On pense à enfin à sa librettiste de son autre chef-d’œuvre L’Enfant et les sortilèges (1924): la sensorielle Colette aux yeux diamantés. Dans son roman Le Blé en herbe, elle venait de livrer ce testament goûteux, floral comme elle: «Le monde m’est nouveau à mon réveil, chaque matin, et je ne cesserai d’éclore que pour cesser de vivre.»

09/08/2014

La lecture ne relaxe pas, elle rajeunit

Après quatre ans de recherche, une étude canadienne de la National Reading Company révèle que cette occupation n’est pas vaine. Que six minutes de lecture suivie (sur papier, tablette ou ce que vous voudrez) suffisent pour réduire votre stress de 60%. Plus fort qu’un anxiolytique! « Si, en plus, les textes sont rigolos, ça fait du bien aussi au corps, pas seulement à la tête», m’assure un vieux Veveysan de La Valsainte, qui a découpé la dépêche dans un journal gratuit auquel il est assidu. Or cet écluseur de chardonne peut vous étonner par de plus prestigieuses références en citant rien moins qu’Emmanuel Kant: «Une lecture amusante est aussi utile à la santé que l’exercice du corps.» Bref, en 6 minutes, en dix fois moins qu’une heure de votre existence, un bonheur mental et corporel vous est garanti sur-le-champ. Mais il faut d’abord déclencher une minuterie.

A cette citation surprenante du philosophe de Königsberg, dont jadis on avait lu des concepts catégoriels moins rigolards, on est en droit de préférer, comme moi, celle du poète Louis Aragon. Elle est extraite de Blanche ou l’oubli: «La lecture d’un roman doit jeter sur la vie une lumière.» La vie, c’est un programme plus long et plus aléatoire qu’un électrocardiogramme minuté d’une salle de fitness éclairée aux néons, car elle réclame de la lumière vraie,  du temps qui dure. Celui la nuit des temps, qui s’écoule à son gré, en méandres ou non, et en érodant ses berges comme font fleuves et rivières. Revoici le Chant de notre Rhône de Ramuz, paru en 1920, et dont le Pulliéran universel comparait la grosse flaque d’eau douce, que ce dieu fluvial avait creusée entre nos moraines et les Alpes de Savoie, à une «Méditerranée à nous, une petite mer avant la grande.» Plus modeste sera, 30 ans après, la tellement populaire «Venoge» de Jean Villard-Gilles. Une qui aurait «des airs de Colorado».

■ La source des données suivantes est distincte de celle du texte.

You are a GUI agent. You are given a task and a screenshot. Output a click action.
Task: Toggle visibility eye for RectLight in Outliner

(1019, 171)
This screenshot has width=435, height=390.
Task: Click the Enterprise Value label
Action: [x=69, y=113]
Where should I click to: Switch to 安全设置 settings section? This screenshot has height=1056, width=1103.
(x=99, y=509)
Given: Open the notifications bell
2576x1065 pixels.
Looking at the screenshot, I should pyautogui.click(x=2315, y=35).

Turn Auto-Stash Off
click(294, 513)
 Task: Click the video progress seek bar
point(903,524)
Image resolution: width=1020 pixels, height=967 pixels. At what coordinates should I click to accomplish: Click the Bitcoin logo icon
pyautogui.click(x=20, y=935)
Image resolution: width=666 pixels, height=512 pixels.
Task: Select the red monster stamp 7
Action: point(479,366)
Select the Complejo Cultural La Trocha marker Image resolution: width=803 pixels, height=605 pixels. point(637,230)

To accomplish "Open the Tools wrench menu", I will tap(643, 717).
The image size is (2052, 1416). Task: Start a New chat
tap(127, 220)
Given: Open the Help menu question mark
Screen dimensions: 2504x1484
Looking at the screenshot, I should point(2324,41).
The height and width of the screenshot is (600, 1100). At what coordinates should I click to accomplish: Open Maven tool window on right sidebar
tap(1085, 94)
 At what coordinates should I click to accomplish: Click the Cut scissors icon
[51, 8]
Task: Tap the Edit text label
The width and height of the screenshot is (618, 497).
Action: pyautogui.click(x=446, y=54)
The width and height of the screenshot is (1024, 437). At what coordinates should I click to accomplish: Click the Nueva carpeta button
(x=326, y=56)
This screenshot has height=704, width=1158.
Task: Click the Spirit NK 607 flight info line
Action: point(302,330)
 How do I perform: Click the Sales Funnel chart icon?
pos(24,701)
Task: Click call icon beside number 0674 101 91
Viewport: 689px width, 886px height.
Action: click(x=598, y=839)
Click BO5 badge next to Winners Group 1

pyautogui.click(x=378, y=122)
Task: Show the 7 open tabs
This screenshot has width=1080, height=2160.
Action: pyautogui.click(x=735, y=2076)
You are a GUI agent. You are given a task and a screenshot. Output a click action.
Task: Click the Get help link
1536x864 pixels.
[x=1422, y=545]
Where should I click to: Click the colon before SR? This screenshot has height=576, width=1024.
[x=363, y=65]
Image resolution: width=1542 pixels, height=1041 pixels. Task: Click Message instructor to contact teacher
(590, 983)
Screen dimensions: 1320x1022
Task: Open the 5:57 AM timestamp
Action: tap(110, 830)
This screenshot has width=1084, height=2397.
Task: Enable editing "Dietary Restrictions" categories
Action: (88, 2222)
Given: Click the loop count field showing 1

On n’oublie moins encore le vertigineux Danube mythique de Jacques Mercanton, où miroitent de subtiles douleurs adolescentes dans son chef-œuvre paru il y a juste 40 ans: L’Eté des Sept Dormants. On y embarque comme Rimbaud, dans des flots furibards et des maelstroms qui “dérèglent tous les sens”.

Sa lecture, ou relecture, est un bain de jouvence.